Records taken from a collection
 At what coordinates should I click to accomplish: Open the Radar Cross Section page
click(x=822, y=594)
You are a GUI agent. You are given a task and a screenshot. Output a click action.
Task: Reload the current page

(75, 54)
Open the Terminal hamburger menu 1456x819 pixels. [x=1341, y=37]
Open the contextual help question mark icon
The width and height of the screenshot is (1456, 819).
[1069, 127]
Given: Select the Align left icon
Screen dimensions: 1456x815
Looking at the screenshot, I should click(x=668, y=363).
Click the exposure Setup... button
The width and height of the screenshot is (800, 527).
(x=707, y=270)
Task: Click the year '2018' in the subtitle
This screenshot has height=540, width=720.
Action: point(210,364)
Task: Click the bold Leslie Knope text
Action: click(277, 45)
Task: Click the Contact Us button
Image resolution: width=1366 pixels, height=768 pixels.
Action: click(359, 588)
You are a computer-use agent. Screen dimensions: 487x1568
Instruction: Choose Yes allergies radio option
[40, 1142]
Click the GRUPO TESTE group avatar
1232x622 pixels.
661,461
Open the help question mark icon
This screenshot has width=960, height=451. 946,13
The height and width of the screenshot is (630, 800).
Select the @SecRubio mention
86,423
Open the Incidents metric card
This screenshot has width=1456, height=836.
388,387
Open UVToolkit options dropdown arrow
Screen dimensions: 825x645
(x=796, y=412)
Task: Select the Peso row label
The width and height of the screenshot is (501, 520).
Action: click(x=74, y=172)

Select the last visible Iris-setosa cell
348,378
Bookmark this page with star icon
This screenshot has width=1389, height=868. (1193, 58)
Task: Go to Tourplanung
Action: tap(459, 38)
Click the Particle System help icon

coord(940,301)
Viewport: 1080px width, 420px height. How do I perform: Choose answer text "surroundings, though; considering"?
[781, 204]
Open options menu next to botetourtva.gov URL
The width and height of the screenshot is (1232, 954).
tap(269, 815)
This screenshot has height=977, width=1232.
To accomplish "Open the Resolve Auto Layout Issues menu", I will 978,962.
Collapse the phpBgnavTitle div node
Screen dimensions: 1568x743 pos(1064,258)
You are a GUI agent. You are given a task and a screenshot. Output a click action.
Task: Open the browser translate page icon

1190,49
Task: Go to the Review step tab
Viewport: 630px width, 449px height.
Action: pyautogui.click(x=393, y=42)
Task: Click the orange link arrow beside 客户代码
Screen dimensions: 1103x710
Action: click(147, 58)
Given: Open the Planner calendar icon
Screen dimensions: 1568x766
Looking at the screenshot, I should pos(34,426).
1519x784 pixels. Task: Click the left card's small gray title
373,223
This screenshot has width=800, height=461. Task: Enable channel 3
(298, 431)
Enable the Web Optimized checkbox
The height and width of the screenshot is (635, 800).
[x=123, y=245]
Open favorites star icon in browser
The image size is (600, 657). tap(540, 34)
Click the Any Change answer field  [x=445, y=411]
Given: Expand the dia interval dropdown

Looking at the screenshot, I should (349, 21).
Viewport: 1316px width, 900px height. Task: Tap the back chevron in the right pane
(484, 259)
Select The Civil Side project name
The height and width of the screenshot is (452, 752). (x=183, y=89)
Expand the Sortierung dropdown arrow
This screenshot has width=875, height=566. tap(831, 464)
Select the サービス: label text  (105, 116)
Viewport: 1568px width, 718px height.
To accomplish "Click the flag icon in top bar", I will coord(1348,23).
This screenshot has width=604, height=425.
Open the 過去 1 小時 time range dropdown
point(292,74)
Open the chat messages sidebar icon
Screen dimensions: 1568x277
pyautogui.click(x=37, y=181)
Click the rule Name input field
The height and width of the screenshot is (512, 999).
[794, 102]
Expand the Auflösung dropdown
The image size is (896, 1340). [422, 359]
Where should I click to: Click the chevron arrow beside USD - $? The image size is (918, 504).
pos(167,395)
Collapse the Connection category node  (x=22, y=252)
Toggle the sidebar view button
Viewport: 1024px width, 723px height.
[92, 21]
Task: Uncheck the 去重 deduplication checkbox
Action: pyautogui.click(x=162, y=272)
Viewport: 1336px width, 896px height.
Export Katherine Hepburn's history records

_What the task requires_
Please copy all of the records above without changing a single line.

_Task response_
 At what coordinates should I click to accomplish: Open the Radar Cross Section page
click(x=822, y=594)
You are a GUI agent. You are given a task and a screenshot. Output a click action.
Task: Reload the current page

(75, 54)
Open the Terminal hamburger menu 1456x819 pixels. [x=1341, y=37]
Open the contextual help question mark icon
The width and height of the screenshot is (1456, 819).
[1069, 127]
Given: Select the Align left icon
Screen dimensions: 1456x815
Looking at the screenshot, I should click(x=668, y=363).
Click the exposure Setup... button
The width and height of the screenshot is (800, 527).
(x=707, y=270)
Task: Click the year '2018' in the subtitle
This screenshot has height=540, width=720.
Action: point(210,364)
Task: Click the bold Leslie Knope text
Action: click(277, 45)
Task: Click the Contact Us button
Image resolution: width=1366 pixels, height=768 pixels.
Action: click(359, 588)
You are a computer-use agent. Screen dimensions: 487x1568
Instruction: Choose Yes allergies radio option
[40, 1142]
Click the GRUPO TESTE group avatar
1232x622 pixels.
661,461
Open the help question mark icon
This screenshot has width=960, height=451. 946,13
The height and width of the screenshot is (630, 800).
Select the @SecRubio mention
86,423
Open the Incidents metric card
This screenshot has width=1456, height=836.
388,387
Open UVToolkit options dropdown arrow
Screen dimensions: 825x645
(x=796, y=412)
Task: Select the Peso row label
The width and height of the screenshot is (501, 520).
Action: click(x=74, y=172)

Select the last visible Iris-setosa cell
348,378
Bookmark this page with star icon
This screenshot has width=1389, height=868. (1193, 58)
Task: Go to Tourplanung
Action: tap(459, 38)
Click the Particle System help icon

coord(940,301)
Viewport: 1080px width, 420px height. How do I perform: Choose answer text "surroundings, though; considering"?
[781, 204]
Open options menu next to botetourtva.gov URL
The width and height of the screenshot is (1232, 954).
tap(269, 815)
This screenshot has height=977, width=1232.
To accomplish "Open the Resolve Auto Layout Issues menu", I will 978,962.
Collapse the phpBgnavTitle div node
Screen dimensions: 1568x743 pos(1064,258)
You are a GUI agent. You are given a task and a screenshot. Output a click action.
Task: Open the browser translate page icon

1190,49
Task: Go to the Review step tab
Viewport: 630px width, 449px height.
Action: pyautogui.click(x=393, y=42)
Task: Click the orange link arrow beside 客户代码
Screen dimensions: 1103x710
Action: click(147, 58)
Given: Open the Planner calendar icon
Screen dimensions: 1568x766
Looking at the screenshot, I should pos(34,426).
1519x784 pixels. Task: Click the left card's small gray title
373,223
This screenshot has width=800, height=461. Task: Enable channel 3
(298, 431)
Enable the Web Optimized checkbox
The height and width of the screenshot is (635, 800).
[x=123, y=245]
Open favorites star icon in browser
The image size is (600, 657). tap(540, 34)
Click the Any Change answer field  [x=445, y=411]
Given: Expand the dia interval dropdown

Looking at the screenshot, I should (349, 21).
Viewport: 1316px width, 900px height. Task: Tap the back chevron in the right pane
(484, 259)
Select The Civil Side project name
The height and width of the screenshot is (452, 752). (x=183, y=89)
Expand the Sortierung dropdown arrow
This screenshot has width=875, height=566. tap(831, 464)
Select the サービス: label text  (105, 116)
Viewport: 1568px width, 718px height.
To accomplish "Click the flag icon in top bar", I will coord(1348,23).
This screenshot has width=604, height=425.
Open the 過去 1 小時 time range dropdown
point(292,74)
Open the chat messages sidebar icon
Screen dimensions: 1568x277
pyautogui.click(x=37, y=181)
Click the rule Name input field
The height and width of the screenshot is (512, 999).
[794, 102]
Expand the Auflösung dropdown
The image size is (896, 1340). [422, 359]
Where should I click to: Click the chevron arrow beside USD - $? The image size is (918, 504).
pos(167,395)
Collapse the Connection category node  (x=22, y=252)
Toggle the sidebar view button
Viewport: 1024px width, 723px height.
[92, 21]
Task: Uncheck the 去重 deduplication checkbox
Action: pyautogui.click(x=162, y=272)
Viewport: 1336px width, 896px height.
Export Katherine Hepburn's history records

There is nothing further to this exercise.